### TO-DO LIST
1 > Repeat the forum excerpt on underground utilities and the Carnot equation from "The maximum theoretical" up to and including "reservoirs approaches infinity.".
2 > According to the forum excerpt on underground utilities and the Carnot equation, why can't power cycles reach a thermal efficiency of unity in practice? Answer in one to three sentences.
3 > In the forum excerpt on underground utilities and the Carnot equation, what is the highest thermal efficiency that most modern conventional power cycles reach?

### EXCERPTED PASSAGE
::::
There's a fair amount of that done here in the states. Not residential, but commercial in major cities where urban growth has expanded and, in many cases surrounded local generating facilities. I've seen it in NYC, Chicago, Atlanta, and at least a few others. They could probably do it in others as well. I'm not sure, though, if it would be practical for individual homes. Dense apartment neighborhoods might work. Laying any kind of underground utilities here is very expensive and the payback period might extend into decades.

 

Agreed. I think much of Europe has the population density to make it worthwhile.

Laying underground utilities is perhaps even more expensive up here on Canadian shield - and virtually impossible in the arctic - but there they use insulated above-ground piping in utilidors.

 

So, Flunch, what do you think the Carnot equation says about fuel efficiency?

 

The Carnot equation for power cycles states that thermal efficiency can never be greater than unity. n = 1 - Qout/Qin. Practically, because of entropy and other losses a thermal efficiency of unity is not attainable. Most modern conventional power cycles (engines) have thermal efficiencies ranging up to around 40%

The maximum theoretical efficiency dictated by the Carnot equation for ANY reversible (meaning ideal, no entropy) power cycle can be expressed as n(max) = 1 - Tcold/Thot. Thus, the efficiency would approach 100% as the difference between the hot and cold reservoirs approaches infinity.

For heat pumps, the coefficient of performance (CoP) = Qout/(Qout-Qin) so it can never be less than unity. The coefficient of performance is a way of describing the performance of the heat pump but it is a different kind of ratio than is expressed by the efficiency for power cycles above.

For a heat pump, the maximum (Carnot) efficiency of a reversible process is CoPmax = Thot / (Thot-Tcold)
::::
### ENTRIES SHOWN
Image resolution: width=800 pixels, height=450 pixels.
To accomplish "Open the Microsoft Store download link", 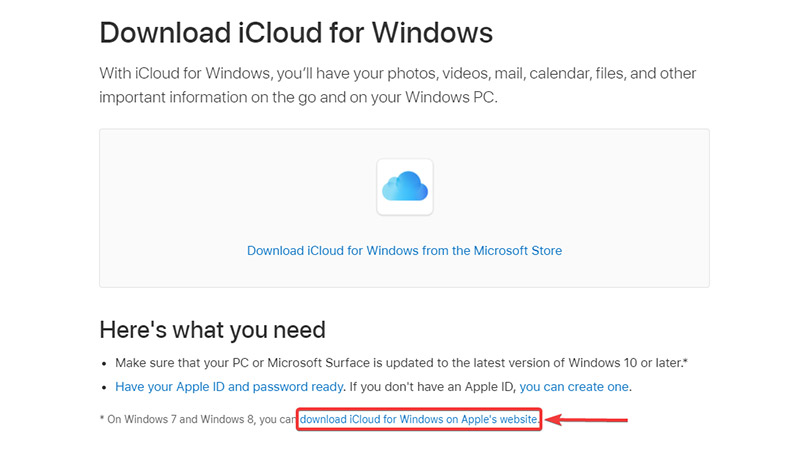I will click(x=404, y=251).
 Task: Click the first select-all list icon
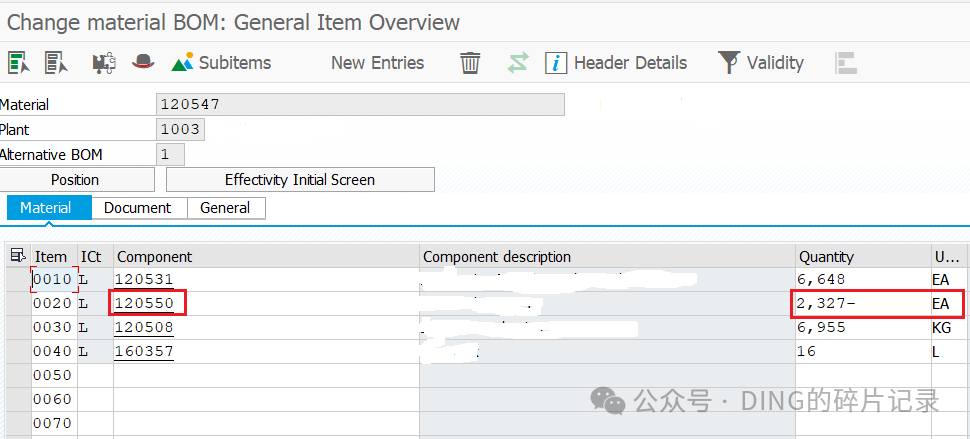point(19,62)
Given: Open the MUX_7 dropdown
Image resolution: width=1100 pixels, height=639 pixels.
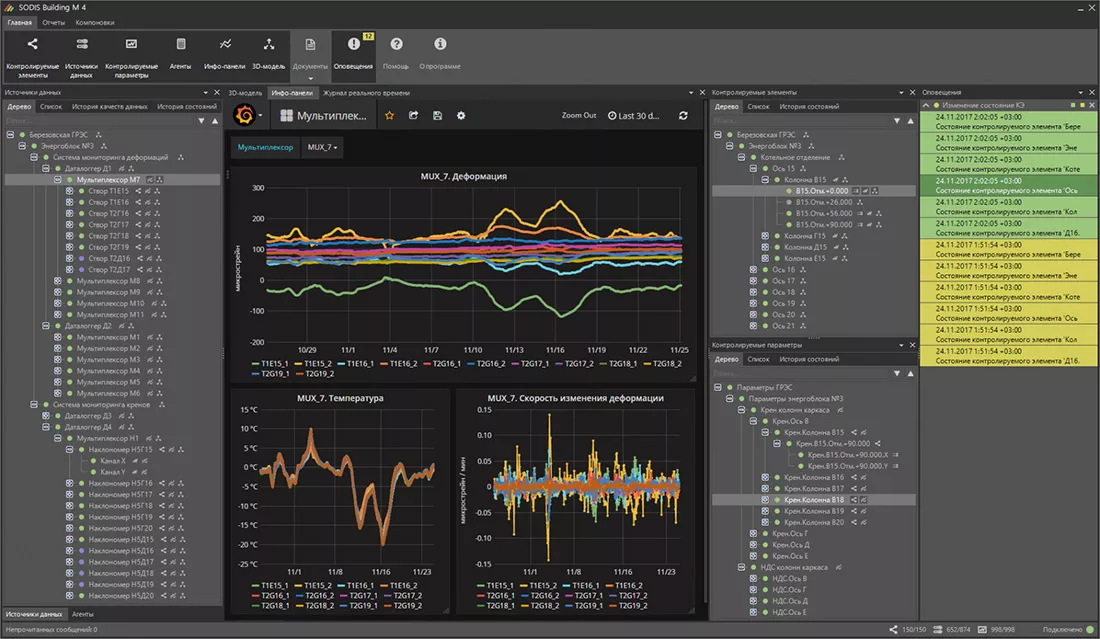Looking at the screenshot, I should tap(322, 147).
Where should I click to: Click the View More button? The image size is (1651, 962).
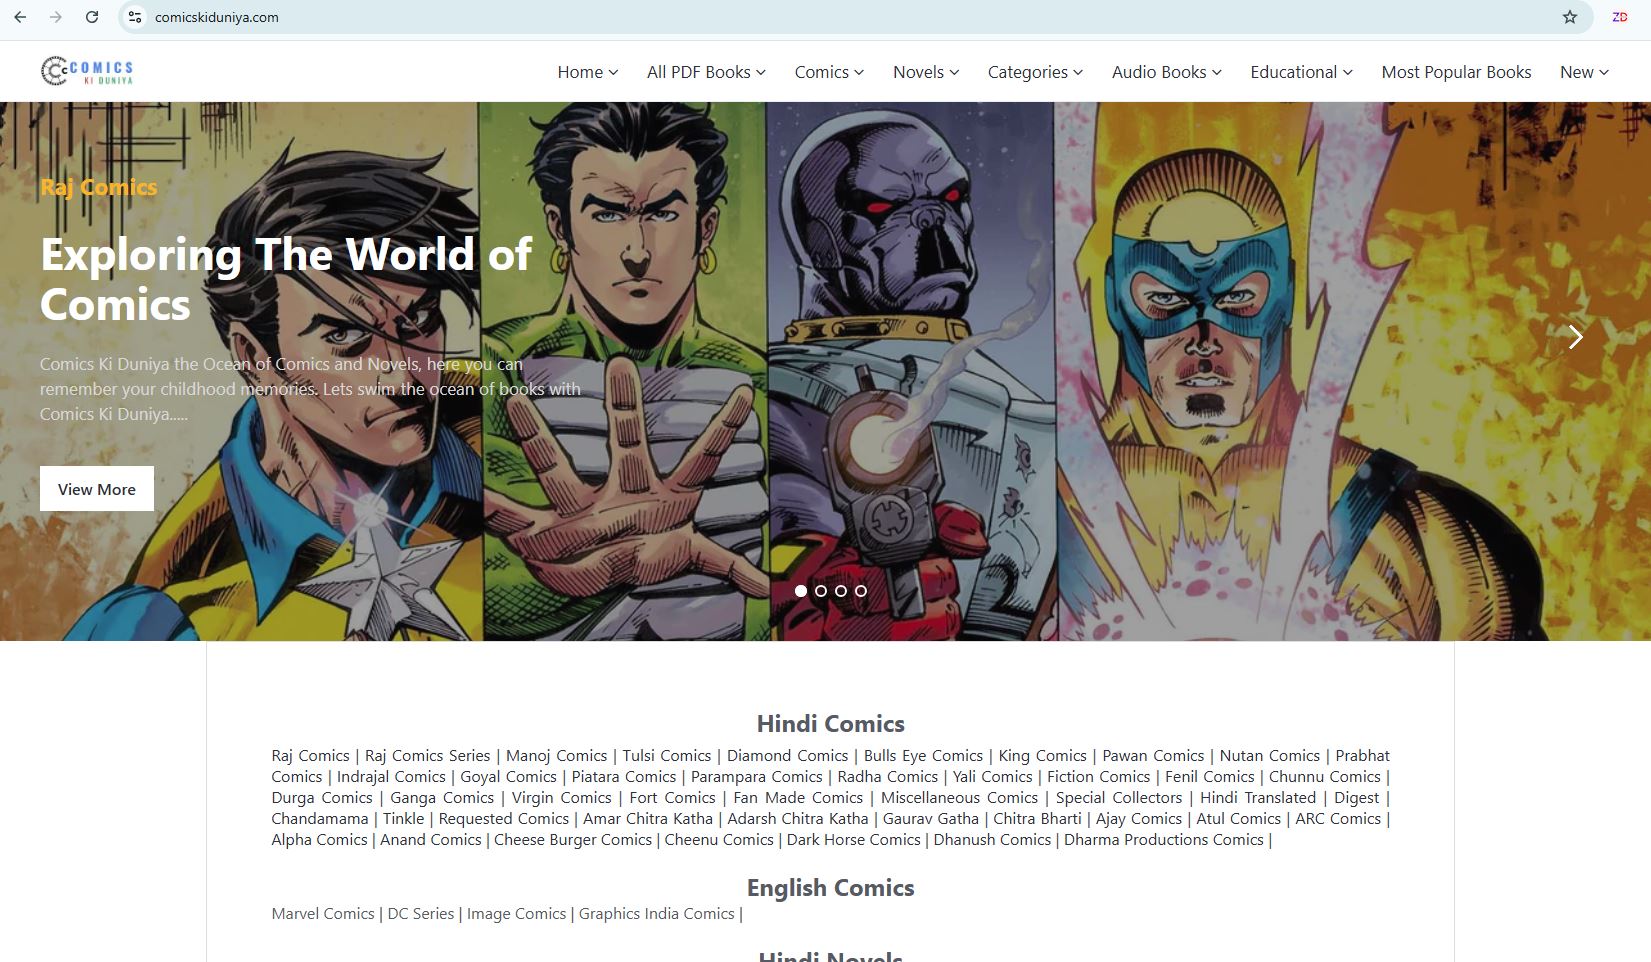point(96,489)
::::
### WRITTEN RESPONSES
1 >
The maximum theoretical efficiency dictated by the Carnot equation for ANY reversible (meaning ideal, no entropy) power cycle can be expressed as n(max) = 1 - Tcold/Thot. Thus, the efficiency would approach 100% as the difference between the hot and cold reservoirs approaches infinity.

2 > Entropy and other losses keep power cycles from reaching a thermal efficiency of unity in practice.

3 > Around 40%.